------ ENTRIES SUPPLIED

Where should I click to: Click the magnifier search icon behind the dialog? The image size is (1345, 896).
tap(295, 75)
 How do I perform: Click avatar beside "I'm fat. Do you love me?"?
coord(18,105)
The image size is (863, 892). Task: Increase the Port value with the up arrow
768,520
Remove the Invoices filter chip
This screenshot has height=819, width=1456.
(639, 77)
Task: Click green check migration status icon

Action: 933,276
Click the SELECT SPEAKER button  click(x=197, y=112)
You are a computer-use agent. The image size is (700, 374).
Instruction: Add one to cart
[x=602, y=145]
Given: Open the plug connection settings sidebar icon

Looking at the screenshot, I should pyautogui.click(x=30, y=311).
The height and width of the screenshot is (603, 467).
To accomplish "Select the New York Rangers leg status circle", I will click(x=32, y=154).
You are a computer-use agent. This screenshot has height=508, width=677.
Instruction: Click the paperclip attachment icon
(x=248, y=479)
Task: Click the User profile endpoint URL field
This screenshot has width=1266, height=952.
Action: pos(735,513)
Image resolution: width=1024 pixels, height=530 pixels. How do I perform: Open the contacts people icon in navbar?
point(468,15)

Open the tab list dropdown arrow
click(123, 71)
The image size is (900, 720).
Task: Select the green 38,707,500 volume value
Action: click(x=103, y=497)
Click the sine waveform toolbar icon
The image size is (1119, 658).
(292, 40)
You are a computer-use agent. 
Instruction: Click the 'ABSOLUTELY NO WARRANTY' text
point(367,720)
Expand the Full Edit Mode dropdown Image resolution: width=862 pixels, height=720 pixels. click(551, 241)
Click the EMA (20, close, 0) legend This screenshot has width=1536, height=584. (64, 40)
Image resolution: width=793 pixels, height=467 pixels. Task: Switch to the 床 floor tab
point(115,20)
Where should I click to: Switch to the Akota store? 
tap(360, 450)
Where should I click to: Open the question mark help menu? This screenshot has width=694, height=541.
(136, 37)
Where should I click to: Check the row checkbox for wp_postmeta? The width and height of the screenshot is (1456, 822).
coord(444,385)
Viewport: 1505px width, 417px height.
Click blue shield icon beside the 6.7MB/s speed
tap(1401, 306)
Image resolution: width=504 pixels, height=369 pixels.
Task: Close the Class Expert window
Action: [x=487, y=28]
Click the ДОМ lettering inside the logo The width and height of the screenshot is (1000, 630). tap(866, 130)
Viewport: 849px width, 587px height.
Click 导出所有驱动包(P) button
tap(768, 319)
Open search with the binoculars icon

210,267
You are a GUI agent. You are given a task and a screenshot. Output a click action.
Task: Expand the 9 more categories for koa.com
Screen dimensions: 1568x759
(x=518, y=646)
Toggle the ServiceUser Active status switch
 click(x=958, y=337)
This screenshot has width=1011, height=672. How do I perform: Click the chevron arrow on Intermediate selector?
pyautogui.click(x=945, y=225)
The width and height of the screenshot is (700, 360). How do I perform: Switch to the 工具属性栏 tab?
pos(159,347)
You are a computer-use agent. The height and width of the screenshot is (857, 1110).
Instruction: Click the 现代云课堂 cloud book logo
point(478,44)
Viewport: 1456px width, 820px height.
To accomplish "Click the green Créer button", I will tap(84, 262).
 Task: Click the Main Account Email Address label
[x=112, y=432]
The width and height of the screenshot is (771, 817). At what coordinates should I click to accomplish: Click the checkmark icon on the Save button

------------

=== TASK ITEM ===
Reproduce all the entries above. Match them exactly.

=== ANSWER SPACE ===
Where should I click to: Click the magnifier search icon behind the dialog? The image size is (1345, 896).
tap(295, 75)
 How do I perform: Click avatar beside "I'm fat. Do you love me?"?
coord(18,105)
The image size is (863, 892). Task: Increase the Port value with the up arrow
768,520
Remove the Invoices filter chip
This screenshot has height=819, width=1456.
(639, 77)
Task: Click green check migration status icon

Action: 933,276
Click the SELECT SPEAKER button  click(x=197, y=112)
You are a computer-use agent. The image size is (700, 374).
Instruction: Add one to cart
[x=602, y=145]
Given: Open the plug connection settings sidebar icon

Looking at the screenshot, I should pyautogui.click(x=30, y=311).
The height and width of the screenshot is (603, 467).
To accomplish "Select the New York Rangers leg status circle", I will click(x=32, y=154).
You are a computer-use agent. This screenshot has height=508, width=677.
Instruction: Click the paperclip attachment icon
(x=248, y=479)
Task: Click the User profile endpoint URL field
This screenshot has width=1266, height=952.
Action: pos(735,513)
Image resolution: width=1024 pixels, height=530 pixels. How do I perform: Open the contacts people icon in navbar?
point(468,15)

Open the tab list dropdown arrow
click(123, 71)
The image size is (900, 720).
Task: Select the green 38,707,500 volume value
Action: click(x=103, y=497)
Click the sine waveform toolbar icon
The image size is (1119, 658).
(292, 40)
You are a computer-use agent. 
Instruction: Click the 'ABSOLUTELY NO WARRANTY' text
point(367,720)
Expand the Full Edit Mode dropdown Image resolution: width=862 pixels, height=720 pixels. click(551, 241)
Click the EMA (20, close, 0) legend This screenshot has width=1536, height=584. (64, 40)
Image resolution: width=793 pixels, height=467 pixels. Task: Switch to the 床 floor tab
point(115,20)
Where should I click to: Switch to the Akota store? 
tap(360, 450)
Where should I click to: Open the question mark help menu? This screenshot has width=694, height=541.
(136, 37)
Where should I click to: Check the row checkbox for wp_postmeta? The width and height of the screenshot is (1456, 822).
coord(444,385)
Viewport: 1505px width, 417px height.
Click blue shield icon beside the 6.7MB/s speed
tap(1401, 306)
Image resolution: width=504 pixels, height=369 pixels.
Task: Close the Class Expert window
Action: [x=487, y=28]
Click the ДОМ lettering inside the logo The width and height of the screenshot is (1000, 630). tap(866, 130)
Viewport: 849px width, 587px height.
Click 导出所有驱动包(P) button
tap(768, 319)
Open search with the binoculars icon

210,267
You are a GUI agent. You are given a task and a screenshot. Output a click action.
Task: Expand the 9 more categories for koa.com
Screen dimensions: 1568x759
(x=518, y=646)
Toggle the ServiceUser Active status switch
 click(x=958, y=337)
This screenshot has width=1011, height=672. How do I perform: Click the chevron arrow on Intermediate selector?
pyautogui.click(x=945, y=225)
The width and height of the screenshot is (700, 360). How do I perform: Switch to the 工具属性栏 tab?
pos(159,347)
You are a computer-use agent. The height and width of the screenshot is (857, 1110).
Instruction: Click the 现代云课堂 cloud book logo
point(478,44)
Viewport: 1456px width, 820px height.
To accomplish "Click the green Créer button", I will tap(84, 262).
 Task: Click the Main Account Email Address label
[x=112, y=432]
The width and height of the screenshot is (771, 817). At what coordinates should I click to accomplish: Click the checkmark icon on the Save button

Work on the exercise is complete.